WHAT IS REQUIRED:
Which lines in the rows below contain the string "height"? Locate each one and copy it out in full.

PROVIDED RECORDS:
- - - - - - -
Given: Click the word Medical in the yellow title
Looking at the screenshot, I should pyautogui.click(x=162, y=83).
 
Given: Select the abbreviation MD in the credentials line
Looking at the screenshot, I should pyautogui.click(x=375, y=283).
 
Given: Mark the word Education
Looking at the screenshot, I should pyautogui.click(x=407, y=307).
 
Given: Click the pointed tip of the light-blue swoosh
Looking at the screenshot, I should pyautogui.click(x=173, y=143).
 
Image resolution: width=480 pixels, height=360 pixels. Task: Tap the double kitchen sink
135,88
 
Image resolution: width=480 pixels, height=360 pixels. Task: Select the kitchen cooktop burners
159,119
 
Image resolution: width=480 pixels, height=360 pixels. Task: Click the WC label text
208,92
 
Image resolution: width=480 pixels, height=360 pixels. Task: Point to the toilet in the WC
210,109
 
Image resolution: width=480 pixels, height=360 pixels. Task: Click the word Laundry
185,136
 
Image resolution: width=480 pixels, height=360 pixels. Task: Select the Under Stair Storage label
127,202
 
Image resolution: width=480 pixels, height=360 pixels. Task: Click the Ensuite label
- - - - - - -
EXPECTED ANSWER:
Image resolution: width=480 pixels, height=360 pixels. Task: Tap the double kitchen sink
Image resolution: width=480 pixels, height=360 pixels. Task: Select the kitchen cooktop burners
Image resolution: width=480 pixels, height=360 pixels. Task: Click the WC label text
Image resolution: width=480 pixels, height=360 pixels. Task: Point to the toilet in the WC
Image resolution: width=480 pixels, height=360 pixels. Task: Click the word Laundry
Image resolution: width=480 pixels, height=360 pixels. Task: Select the Under Stair Storage label
Image resolution: width=480 pixels, height=360 pixels. Task: Click the Ensuite label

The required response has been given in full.